TASK DIRECTIONS: Only the text is wanted; write out each record below exactly and exclude all pictures.

[Dataset entries]

*** Begin section ***

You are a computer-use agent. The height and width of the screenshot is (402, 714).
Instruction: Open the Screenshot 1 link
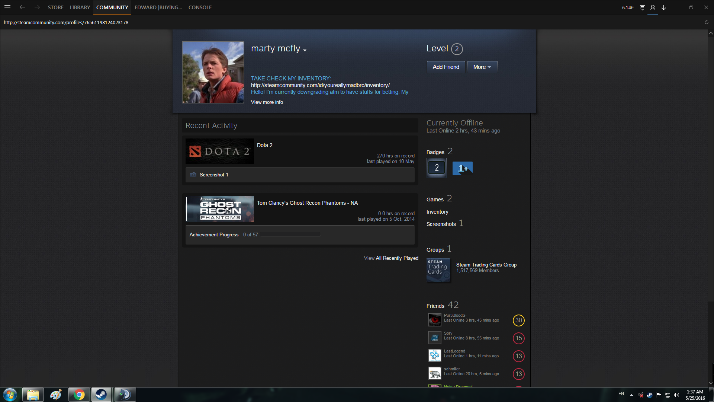[x=214, y=175]
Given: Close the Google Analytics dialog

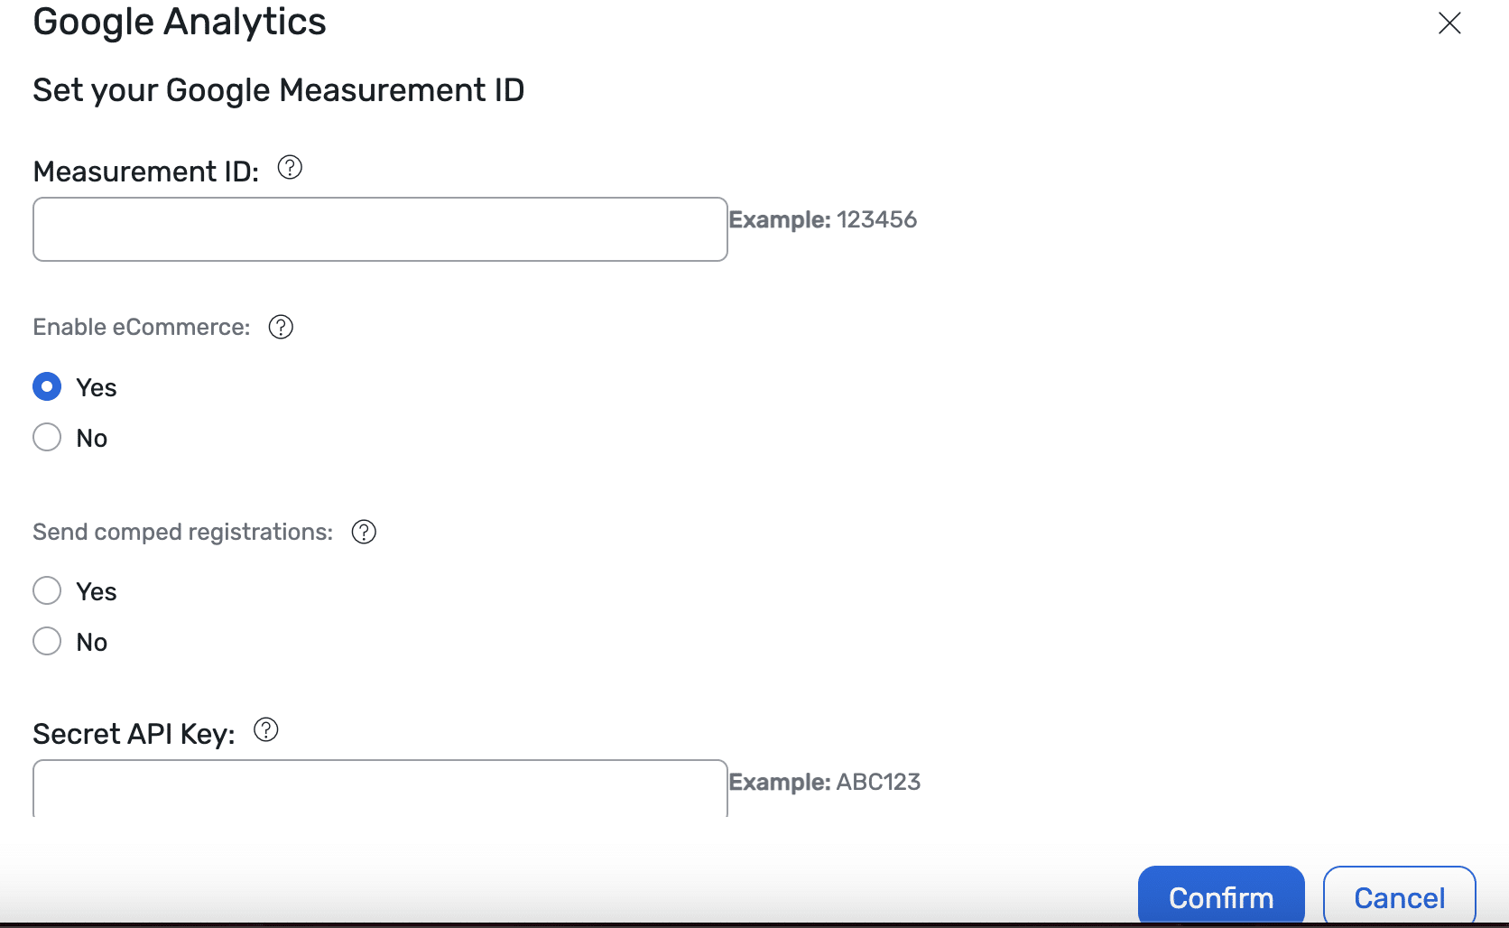Looking at the screenshot, I should 1449,23.
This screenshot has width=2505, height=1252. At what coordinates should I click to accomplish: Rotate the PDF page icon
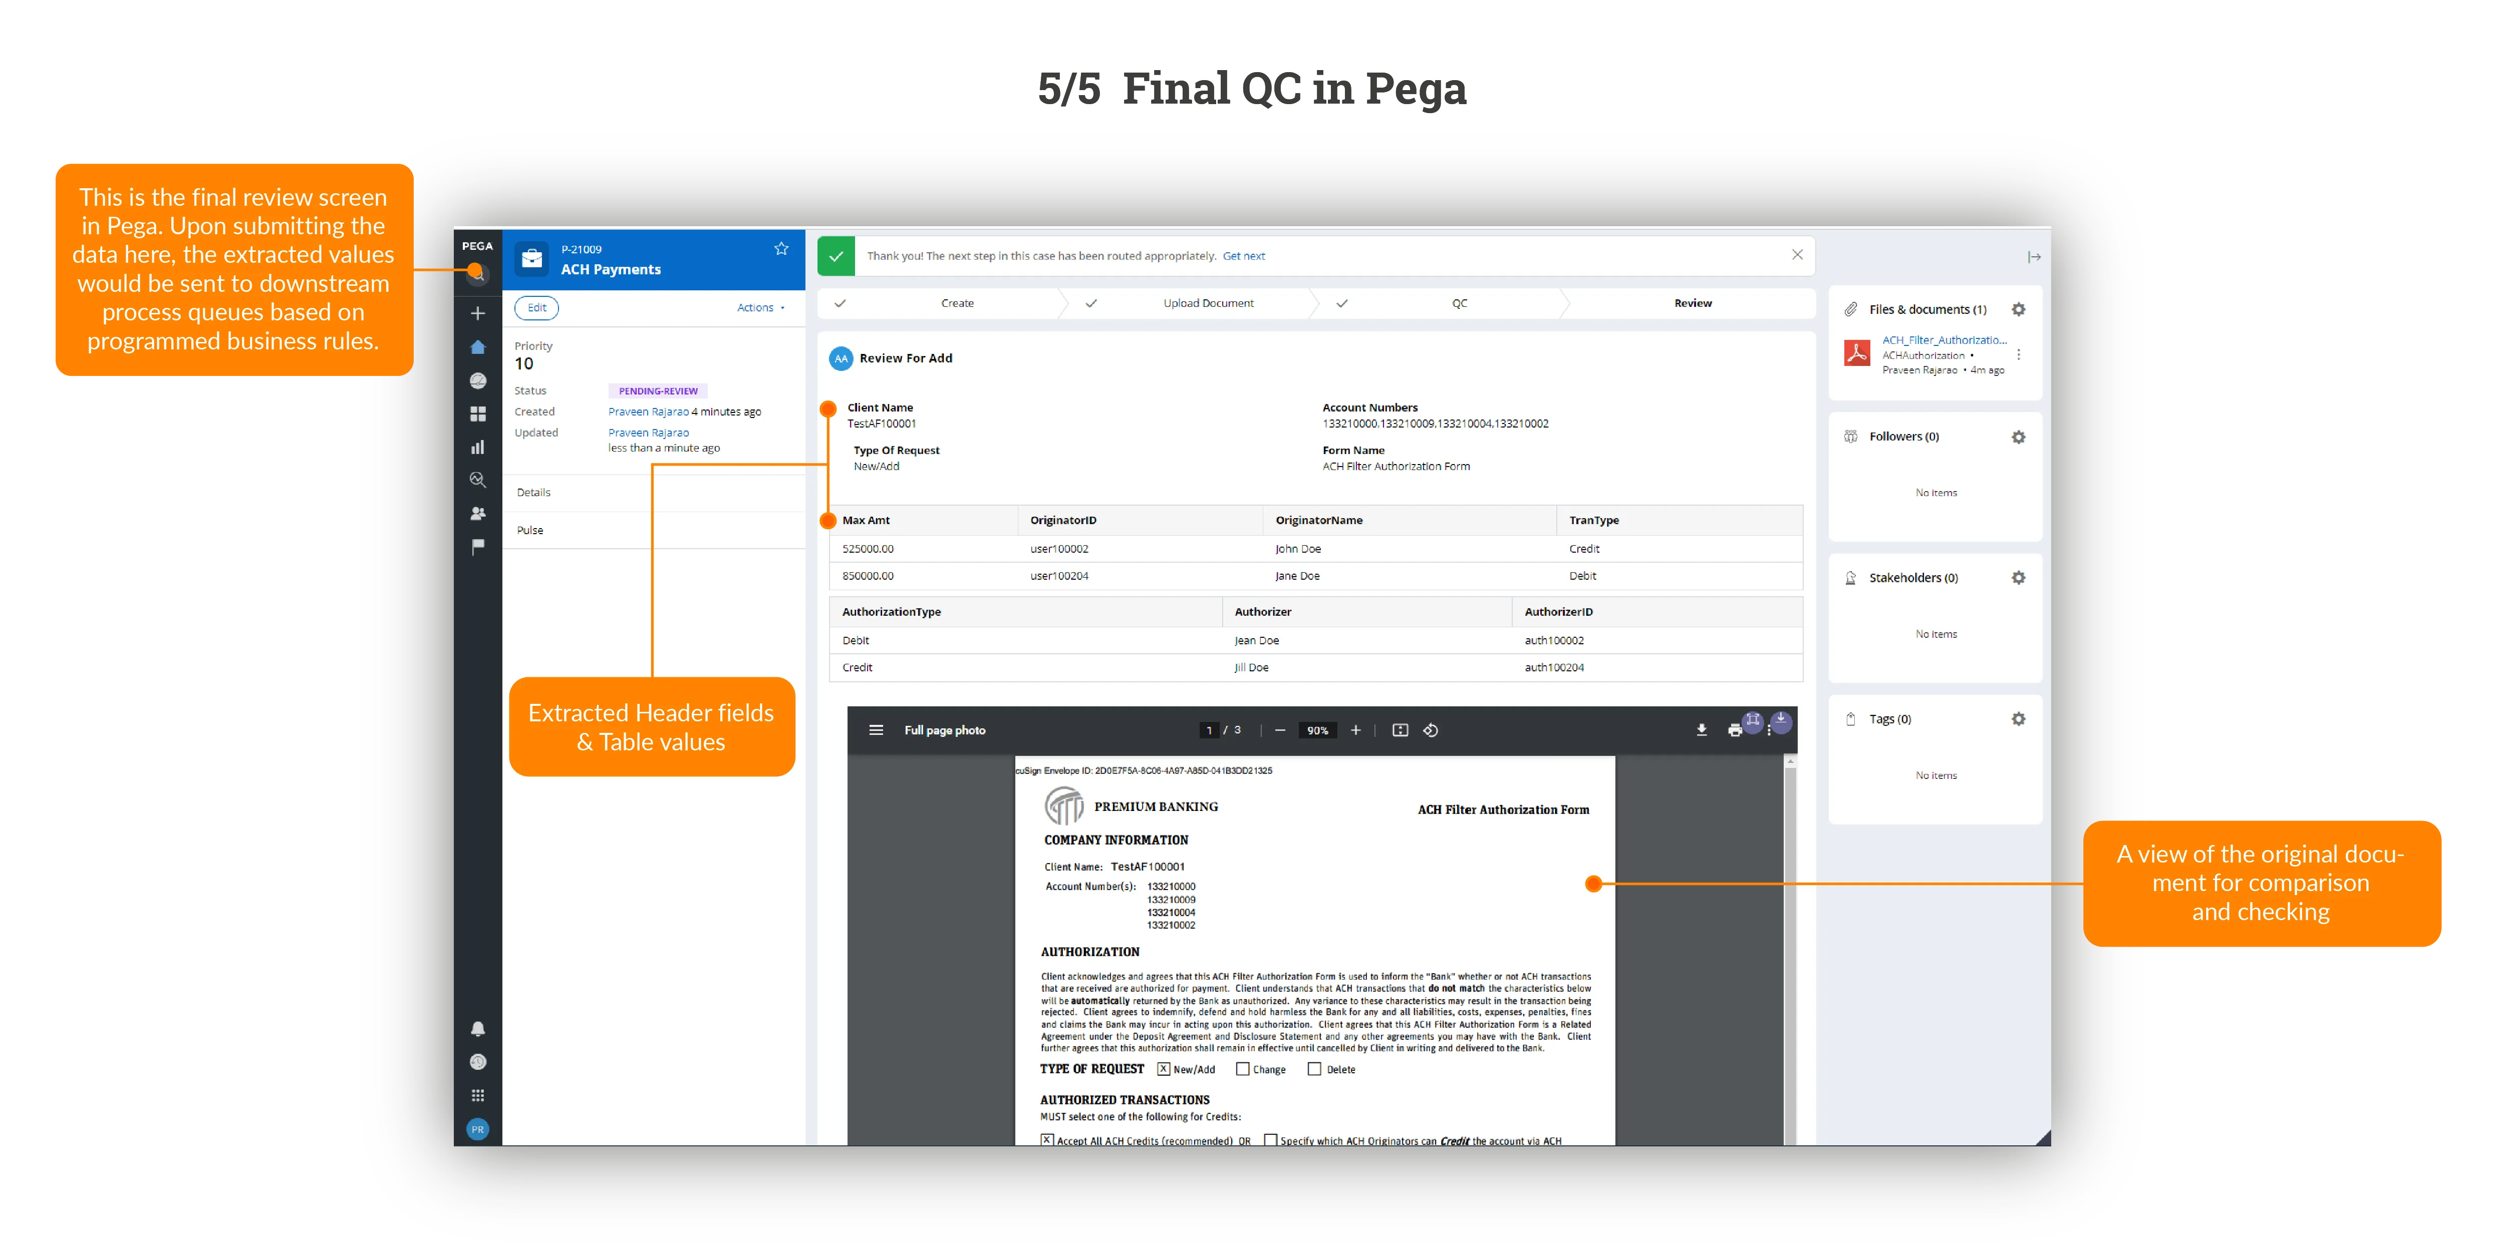pyautogui.click(x=1430, y=730)

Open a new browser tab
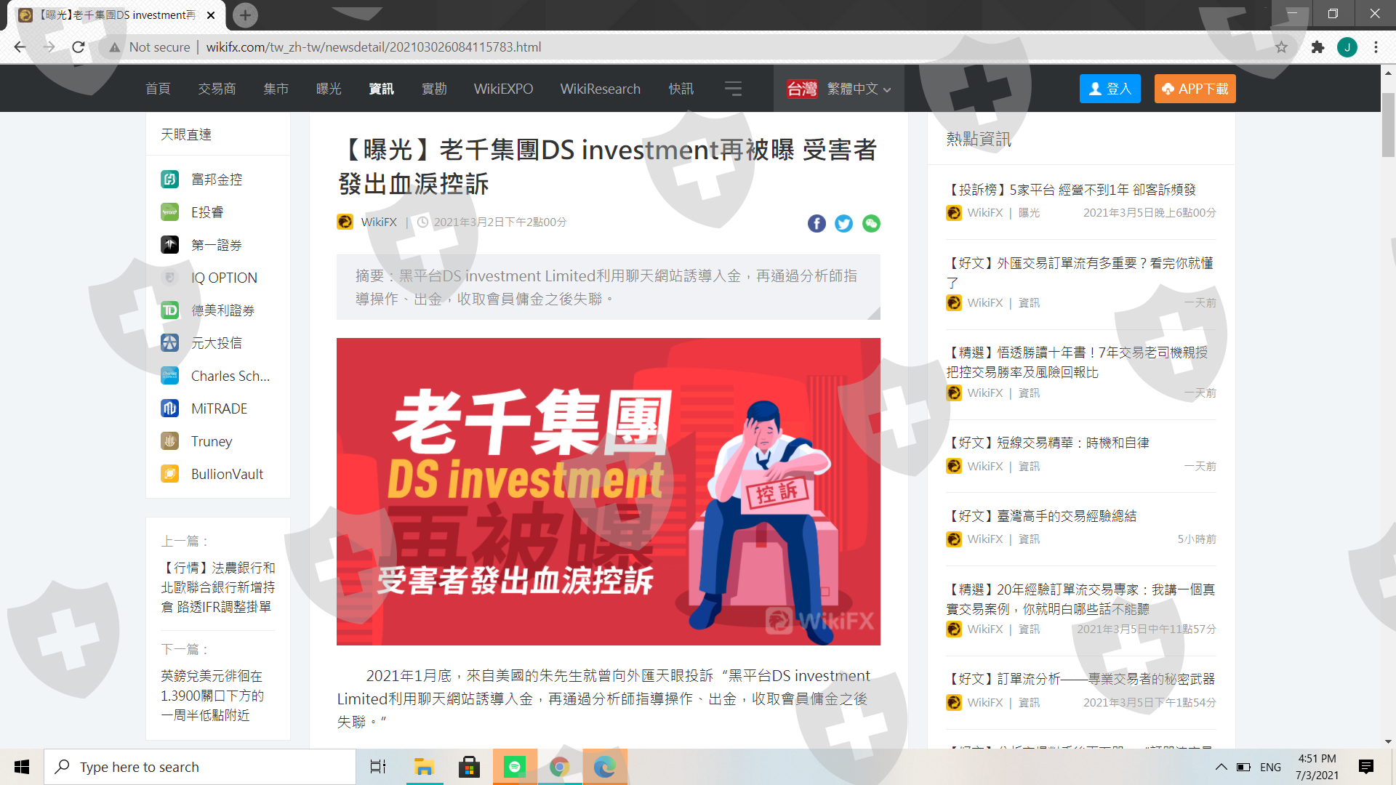click(245, 15)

*** End section ***

YOUR RESPONSE:
You are a computer-use agent. The height and width of the screenshot is (402, 714).
Instruction: Open the Screenshot 1 link
[x=214, y=175]
Given: Close the Google Analytics dialog

Looking at the screenshot, I should 1449,23.
This screenshot has width=2505, height=1252. At what coordinates should I click to accomplish: Rotate the PDF page icon
pyautogui.click(x=1430, y=730)

Open a new browser tab
click(245, 15)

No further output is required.